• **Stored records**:
== Segment start ==

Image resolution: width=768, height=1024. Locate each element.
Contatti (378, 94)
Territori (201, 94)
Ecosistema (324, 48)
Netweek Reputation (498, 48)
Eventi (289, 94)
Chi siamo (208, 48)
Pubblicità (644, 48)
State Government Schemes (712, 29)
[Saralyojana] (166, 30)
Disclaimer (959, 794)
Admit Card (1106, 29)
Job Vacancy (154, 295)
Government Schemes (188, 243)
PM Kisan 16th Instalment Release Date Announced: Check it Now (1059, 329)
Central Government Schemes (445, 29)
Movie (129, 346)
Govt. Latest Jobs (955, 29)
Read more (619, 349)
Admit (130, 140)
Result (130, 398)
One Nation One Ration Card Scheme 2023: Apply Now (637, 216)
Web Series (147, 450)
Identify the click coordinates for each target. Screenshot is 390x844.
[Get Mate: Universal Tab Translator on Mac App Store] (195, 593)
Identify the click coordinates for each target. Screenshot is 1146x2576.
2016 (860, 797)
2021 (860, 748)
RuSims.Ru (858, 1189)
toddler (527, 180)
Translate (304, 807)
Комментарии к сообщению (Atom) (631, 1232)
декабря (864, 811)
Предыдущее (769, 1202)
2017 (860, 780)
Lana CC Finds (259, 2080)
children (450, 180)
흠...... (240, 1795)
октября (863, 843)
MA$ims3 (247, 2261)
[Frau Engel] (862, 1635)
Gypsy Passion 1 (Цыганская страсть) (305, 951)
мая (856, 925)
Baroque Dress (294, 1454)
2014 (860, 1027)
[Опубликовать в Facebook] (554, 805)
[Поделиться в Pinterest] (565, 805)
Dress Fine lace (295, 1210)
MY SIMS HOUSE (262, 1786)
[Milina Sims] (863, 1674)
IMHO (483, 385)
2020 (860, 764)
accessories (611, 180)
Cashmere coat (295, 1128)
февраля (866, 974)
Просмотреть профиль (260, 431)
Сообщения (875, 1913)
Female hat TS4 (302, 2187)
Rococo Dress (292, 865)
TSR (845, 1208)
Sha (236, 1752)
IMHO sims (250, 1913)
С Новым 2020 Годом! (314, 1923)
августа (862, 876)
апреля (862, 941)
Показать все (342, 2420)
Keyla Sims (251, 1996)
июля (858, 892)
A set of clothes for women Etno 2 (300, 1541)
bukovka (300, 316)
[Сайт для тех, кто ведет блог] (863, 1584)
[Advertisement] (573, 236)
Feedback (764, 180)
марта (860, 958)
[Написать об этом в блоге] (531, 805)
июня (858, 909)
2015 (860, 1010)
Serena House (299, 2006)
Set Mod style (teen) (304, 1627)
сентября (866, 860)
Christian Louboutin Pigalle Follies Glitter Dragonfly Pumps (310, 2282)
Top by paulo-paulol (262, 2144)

== Segment end ==

• **The task**: Copy the records exactly.

• **Your response**:
Image resolution: width=768, height=1024. Locate each element.
Contatti (378, 94)
Territori (201, 94)
Ecosistema (324, 48)
Netweek Reputation (498, 48)
Eventi (289, 94)
Chi siamo (208, 48)
Pubblicità (644, 48)
State Government Schemes (712, 29)
[Saralyojana] (166, 30)
Disclaimer (959, 794)
Admit Card (1106, 29)
Job Vacancy (154, 295)
Government Schemes (188, 243)
PM Kisan 16th Instalment Release Date Announced: Check it Now (1059, 329)
Central Government Schemes (445, 29)
Movie (129, 346)
Govt. Latest Jobs (955, 29)
Read more (619, 349)
Admit (130, 140)
Result (130, 398)
One Nation One Ration Card Scheme 2023: Apply Now (637, 216)
Web Series (147, 450)
Identify the click coordinates for each target. Screenshot is 390x844.
[Get Mate: Universal Tab Translator on Mac App Store] (195, 593)
Identify the click coordinates for each target. Screenshot is 1146x2576.
2016 (860, 797)
2021 (860, 748)
RuSims.Ru (858, 1189)
toddler (527, 180)
Translate (304, 807)
Комментарии к сообщению (Atom) (631, 1232)
декабря (864, 811)
Предыдущее (769, 1202)
2017 (860, 780)
Lana CC Finds (259, 2080)
children (450, 180)
흠...... (240, 1795)
октября (863, 843)
MA$ims3 (247, 2261)
[Frau Engel] (862, 1635)
Gypsy Passion 1 (Цыганская страсть) (305, 951)
мая (856, 925)
Baroque Dress (294, 1454)
2014 (860, 1027)
[Опубликовать в Facebook] (554, 805)
[Поделиться в Pinterest] (565, 805)
Dress Fine lace (295, 1210)
MY SIMS HOUSE (262, 1786)
[Milina Sims] (863, 1674)
IMHO (483, 385)
2020 (860, 764)
accessories (611, 180)
Cashmere coat (295, 1128)
февраля (866, 974)
Просмотреть профиль (260, 431)
Сообщения (875, 1913)
Female hat TS4 (302, 2187)
Rococo Dress (292, 865)
TSR (845, 1208)
Sha (236, 1752)
IMHO sims (250, 1913)
С Новым 2020 Годом! (314, 1923)
августа (862, 876)
апреля (862, 941)
Показать все (342, 2420)
Keyla Sims (251, 1996)
июля (858, 892)
A set of clothes for women Etno 2 (300, 1541)
bukovka (300, 316)
[Сайт для тех, кто ведет блог] (863, 1584)
[Advertisement] (573, 236)
Feedback (764, 180)
марта (860, 958)
[Написать об этом в блоге] (531, 805)
июня (858, 909)
2015 (860, 1010)
Serena House (299, 2006)
Set Mod style (teen) (304, 1627)
сентября (866, 860)
Christian Louboutin Pigalle Follies Glitter Dragonfly Pumps (310, 2282)
Top by paulo-paulol (262, 2144)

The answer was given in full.